- _HOW TO COMPLETE THIS TASK_: Begin at the top of the following data. Copy each line exactly until you have copied the line containing "Open the More...".

- _MATERIAL PROVIDED_:
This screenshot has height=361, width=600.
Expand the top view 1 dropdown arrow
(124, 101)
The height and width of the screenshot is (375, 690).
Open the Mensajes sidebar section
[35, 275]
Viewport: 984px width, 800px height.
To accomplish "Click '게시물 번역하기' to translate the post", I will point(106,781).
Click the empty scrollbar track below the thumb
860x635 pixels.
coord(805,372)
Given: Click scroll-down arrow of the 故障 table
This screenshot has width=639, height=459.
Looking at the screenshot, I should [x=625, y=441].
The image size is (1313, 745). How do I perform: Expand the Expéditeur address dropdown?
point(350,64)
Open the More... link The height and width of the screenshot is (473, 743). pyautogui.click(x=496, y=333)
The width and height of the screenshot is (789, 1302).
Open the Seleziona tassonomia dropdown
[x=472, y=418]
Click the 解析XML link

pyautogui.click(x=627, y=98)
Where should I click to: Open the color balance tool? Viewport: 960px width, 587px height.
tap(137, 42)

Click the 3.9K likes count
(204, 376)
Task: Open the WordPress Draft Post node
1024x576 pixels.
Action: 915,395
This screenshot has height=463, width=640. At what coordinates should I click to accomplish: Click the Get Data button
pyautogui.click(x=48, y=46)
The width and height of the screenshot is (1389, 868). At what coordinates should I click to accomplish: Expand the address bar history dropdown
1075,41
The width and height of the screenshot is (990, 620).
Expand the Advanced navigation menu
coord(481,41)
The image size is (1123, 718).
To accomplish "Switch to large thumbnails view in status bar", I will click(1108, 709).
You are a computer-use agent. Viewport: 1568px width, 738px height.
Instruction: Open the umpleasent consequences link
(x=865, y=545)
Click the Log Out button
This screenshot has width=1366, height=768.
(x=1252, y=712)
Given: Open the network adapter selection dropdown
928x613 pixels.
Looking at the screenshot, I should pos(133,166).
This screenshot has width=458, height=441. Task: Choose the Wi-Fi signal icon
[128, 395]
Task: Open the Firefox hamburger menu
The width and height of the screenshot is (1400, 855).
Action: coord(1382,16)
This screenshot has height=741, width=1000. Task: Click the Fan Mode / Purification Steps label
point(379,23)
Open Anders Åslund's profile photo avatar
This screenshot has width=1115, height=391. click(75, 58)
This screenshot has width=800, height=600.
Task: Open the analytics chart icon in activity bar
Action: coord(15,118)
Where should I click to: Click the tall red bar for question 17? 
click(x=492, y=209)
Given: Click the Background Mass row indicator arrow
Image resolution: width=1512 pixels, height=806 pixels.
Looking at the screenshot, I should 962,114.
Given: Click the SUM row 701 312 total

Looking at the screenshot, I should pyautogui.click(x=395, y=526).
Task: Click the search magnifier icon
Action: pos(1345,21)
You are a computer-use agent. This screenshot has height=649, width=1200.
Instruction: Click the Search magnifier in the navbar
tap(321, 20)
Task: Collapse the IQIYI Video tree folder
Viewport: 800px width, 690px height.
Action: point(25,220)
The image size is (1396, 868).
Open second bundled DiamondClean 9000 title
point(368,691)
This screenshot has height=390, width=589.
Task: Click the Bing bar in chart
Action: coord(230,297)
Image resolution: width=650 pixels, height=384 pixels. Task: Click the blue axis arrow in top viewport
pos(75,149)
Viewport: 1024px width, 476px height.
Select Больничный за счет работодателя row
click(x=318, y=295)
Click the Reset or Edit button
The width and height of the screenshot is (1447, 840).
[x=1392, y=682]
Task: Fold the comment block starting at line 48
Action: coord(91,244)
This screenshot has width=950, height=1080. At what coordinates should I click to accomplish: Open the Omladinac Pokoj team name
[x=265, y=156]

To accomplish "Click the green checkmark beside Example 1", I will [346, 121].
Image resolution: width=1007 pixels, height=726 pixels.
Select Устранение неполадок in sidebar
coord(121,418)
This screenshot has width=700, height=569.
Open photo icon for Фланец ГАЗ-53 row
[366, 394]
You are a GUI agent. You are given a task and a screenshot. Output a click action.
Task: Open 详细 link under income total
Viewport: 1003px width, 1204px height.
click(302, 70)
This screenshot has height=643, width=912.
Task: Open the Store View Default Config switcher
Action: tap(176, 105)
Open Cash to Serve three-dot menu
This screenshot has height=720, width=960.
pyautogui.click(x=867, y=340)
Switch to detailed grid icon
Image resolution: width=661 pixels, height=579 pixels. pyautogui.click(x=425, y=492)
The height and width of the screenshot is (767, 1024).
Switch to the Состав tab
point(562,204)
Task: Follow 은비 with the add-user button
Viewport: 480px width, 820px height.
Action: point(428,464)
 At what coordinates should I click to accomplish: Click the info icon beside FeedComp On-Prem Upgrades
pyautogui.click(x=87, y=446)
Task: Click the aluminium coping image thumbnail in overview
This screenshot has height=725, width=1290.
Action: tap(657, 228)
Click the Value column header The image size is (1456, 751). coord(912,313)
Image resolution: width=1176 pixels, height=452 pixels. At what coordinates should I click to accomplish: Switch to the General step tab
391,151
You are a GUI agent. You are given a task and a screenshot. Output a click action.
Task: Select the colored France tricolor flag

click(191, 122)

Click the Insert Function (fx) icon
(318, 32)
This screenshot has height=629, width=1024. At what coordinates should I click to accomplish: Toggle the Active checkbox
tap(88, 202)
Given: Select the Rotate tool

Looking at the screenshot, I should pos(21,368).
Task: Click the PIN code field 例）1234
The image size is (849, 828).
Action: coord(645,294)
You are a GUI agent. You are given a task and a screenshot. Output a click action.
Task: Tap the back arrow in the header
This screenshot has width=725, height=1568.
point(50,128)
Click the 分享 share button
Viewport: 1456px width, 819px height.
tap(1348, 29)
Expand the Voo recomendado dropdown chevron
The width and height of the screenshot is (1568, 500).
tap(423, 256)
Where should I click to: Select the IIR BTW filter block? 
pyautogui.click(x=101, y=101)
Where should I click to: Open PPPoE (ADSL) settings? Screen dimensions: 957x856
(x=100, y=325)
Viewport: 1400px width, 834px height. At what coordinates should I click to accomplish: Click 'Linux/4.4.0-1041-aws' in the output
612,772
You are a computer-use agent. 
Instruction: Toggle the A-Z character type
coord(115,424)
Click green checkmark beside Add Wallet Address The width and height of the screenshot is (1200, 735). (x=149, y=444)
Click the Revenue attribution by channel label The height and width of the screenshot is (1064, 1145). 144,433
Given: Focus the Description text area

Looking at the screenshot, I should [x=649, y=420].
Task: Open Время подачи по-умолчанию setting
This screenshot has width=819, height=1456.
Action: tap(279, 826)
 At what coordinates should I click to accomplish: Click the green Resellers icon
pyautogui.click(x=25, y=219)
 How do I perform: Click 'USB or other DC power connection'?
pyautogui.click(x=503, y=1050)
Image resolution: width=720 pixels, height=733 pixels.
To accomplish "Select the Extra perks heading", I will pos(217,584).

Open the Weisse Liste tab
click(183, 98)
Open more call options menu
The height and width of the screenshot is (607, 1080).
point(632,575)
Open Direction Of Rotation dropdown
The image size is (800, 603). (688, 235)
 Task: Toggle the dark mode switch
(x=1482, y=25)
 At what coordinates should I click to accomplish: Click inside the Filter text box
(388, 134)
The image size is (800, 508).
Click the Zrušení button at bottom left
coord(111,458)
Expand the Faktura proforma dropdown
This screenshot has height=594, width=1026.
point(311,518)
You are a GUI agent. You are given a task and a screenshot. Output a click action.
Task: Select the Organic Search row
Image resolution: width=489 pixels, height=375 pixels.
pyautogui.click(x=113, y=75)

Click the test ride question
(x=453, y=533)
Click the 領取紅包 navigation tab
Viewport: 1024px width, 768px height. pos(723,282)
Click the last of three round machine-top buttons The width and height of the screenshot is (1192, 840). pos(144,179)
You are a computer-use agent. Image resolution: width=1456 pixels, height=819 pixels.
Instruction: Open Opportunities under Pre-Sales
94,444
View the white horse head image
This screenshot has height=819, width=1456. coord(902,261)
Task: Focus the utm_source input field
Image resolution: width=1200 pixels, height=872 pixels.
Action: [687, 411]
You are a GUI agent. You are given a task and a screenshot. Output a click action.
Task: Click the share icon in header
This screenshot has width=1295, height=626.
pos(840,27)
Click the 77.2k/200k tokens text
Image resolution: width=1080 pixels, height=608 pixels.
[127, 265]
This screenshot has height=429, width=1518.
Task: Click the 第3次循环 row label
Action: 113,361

- _RESPONSE TO THE EXERCISE_:
This screenshot has height=361, width=600.
Expand the top view 1 dropdown arrow
(124, 101)
The height and width of the screenshot is (375, 690).
Open the Mensajes sidebar section
[35, 275]
Viewport: 984px width, 800px height.
To accomplish "Click '게시물 번역하기' to translate the post", I will point(106,781).
Click the empty scrollbar track below the thumb
860x635 pixels.
coord(805,372)
Given: Click scroll-down arrow of the 故障 table
This screenshot has width=639, height=459.
Looking at the screenshot, I should [x=625, y=441].
The image size is (1313, 745). How do I perform: Expand the Expéditeur address dropdown?
point(350,64)
Open the More... link The height and width of the screenshot is (473, 743). pyautogui.click(x=496, y=333)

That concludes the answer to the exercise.